After reading my csv file using read_csv() in Pandas, I want to convert some of the column dataypes to float64 for further processing, since they are currently represented as object dtype. Upon trying the attribute dtype in read_csv, I get the error. Following is the description:
import pandas as pd
file_ = pd.read_csv("/home/rahul/yearly_data_no_ecb.csv", dtype = {"DAX":"float64"})
Following is the full trace for the error:
ValueError Traceback (most recent call last)
<ipython-input-14-554c18573267> in <module>()
----> 1 file_ = pd.read_csv("/home/rahul/yearly_data_no_ecb.csv", dtype = {"DAX":"float64"})
2 #file1 = pd.to_numeric(file_)
3 file_.values
4 file_.dtypes
/home/rahul/anaconda/lib/python2.7/site-packages/pandas/io/parsers.pyc in parser_f(filepath_or_buffer, sep, delimiter, header, names, index_col, usecols, squeeze, prefix, mangle_dupe_cols, dtype, engine, converters, true_values, false_values, skipinitialspace, skiprows, nrows, na_values, keep_default_na, na_filter, verbose, skip_blank_lines, parse_dates, infer_datetime_format, keep_date_col, date_parser, dayfirst, iterator, chunksize, compression, thousands, decimal, lineterminator, quotechar, quoting, escapechar, comment, encoding, dialect, tupleize_cols, error_bad_lines, warn_bad_lines, skipfooter, skip_footer, doublequote, delim_whitespace, as_recarray, compact_ints, use_unsigned, low_memory, buffer_lines, memory_map, float_precision)

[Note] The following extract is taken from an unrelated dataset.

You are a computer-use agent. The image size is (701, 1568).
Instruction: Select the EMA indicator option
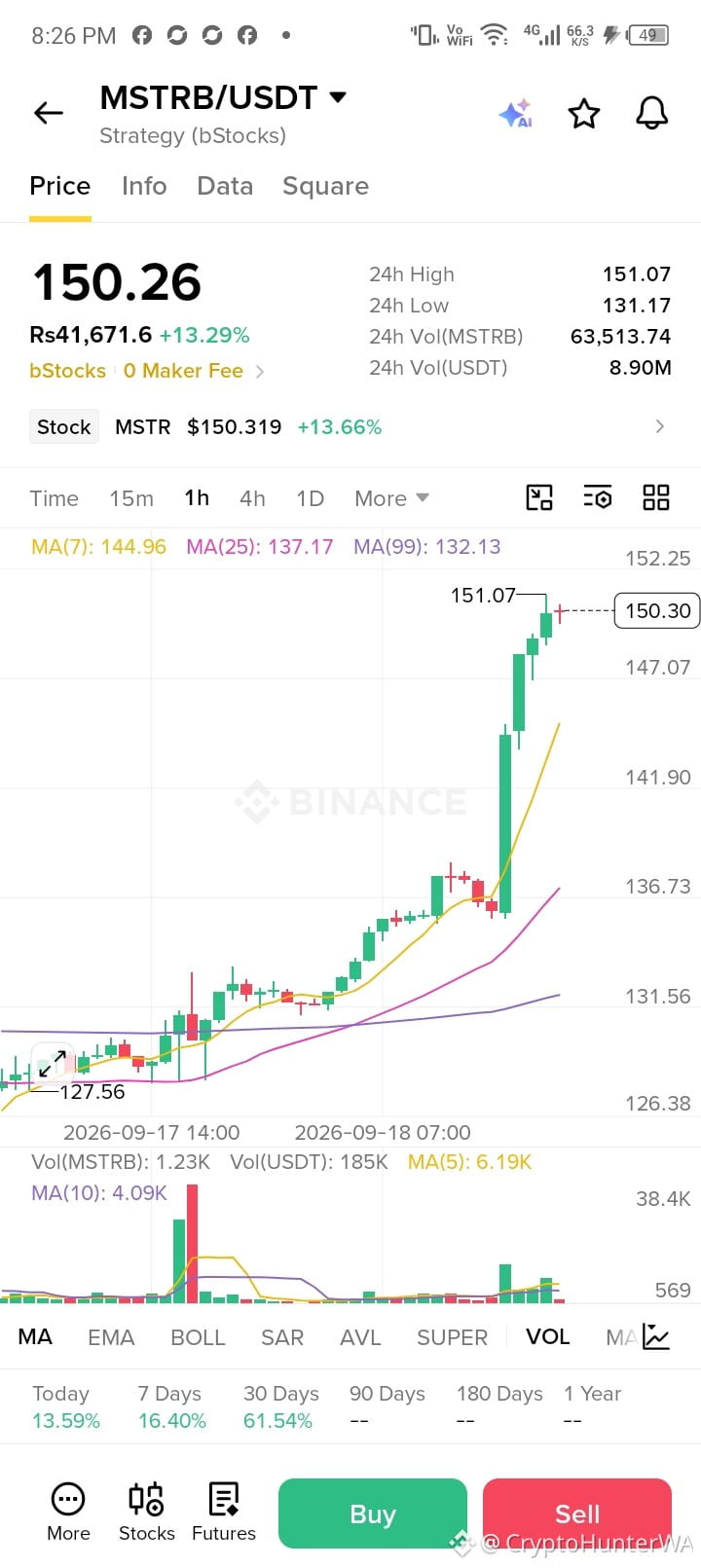tap(111, 1337)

703 skip_blank_lines=skip_blank_lines)
704
--> 705 return _read(filepath_or_buffer, kwds)
706
707 parser_f.__name__ = name
/home/rahul/anaconda/lib/python2.7/site-packages/pandas/io/parsers.pyc in _read(filepath_or_buffer, kwds)
449
450 try:
--> 451 data = parser.read(nrows)
452 finally:
453 parser.close()
/home/rahul/anaconda/lib/python2.7/site-packages/pandas/io/parsers.pyc in read(self, nrows)
1063 raise ValueError('skipfooter not supported for iteration')
1064
-> 1065 ret = self._engine.read(nrows)
1066
1067 if self.options.get('as_recarray'):
/home/rahul/anaconda/lib/python2.7/site-packages/pandas/io/parsers.pyc in read(self, nrows)
1826 def read(self, nrows=None):
1827 try:
-> 1828 data = self._reader.read(nrows)
1829 except StopIteration:
1830 if self._first_chunk:
pandas/_libs/parsers.pyx in pandas._libs.parsers.TextReader.read()
pandas/_libs/parsers.pyx in pandas._libs.parsers.TextReader._read_low_memory()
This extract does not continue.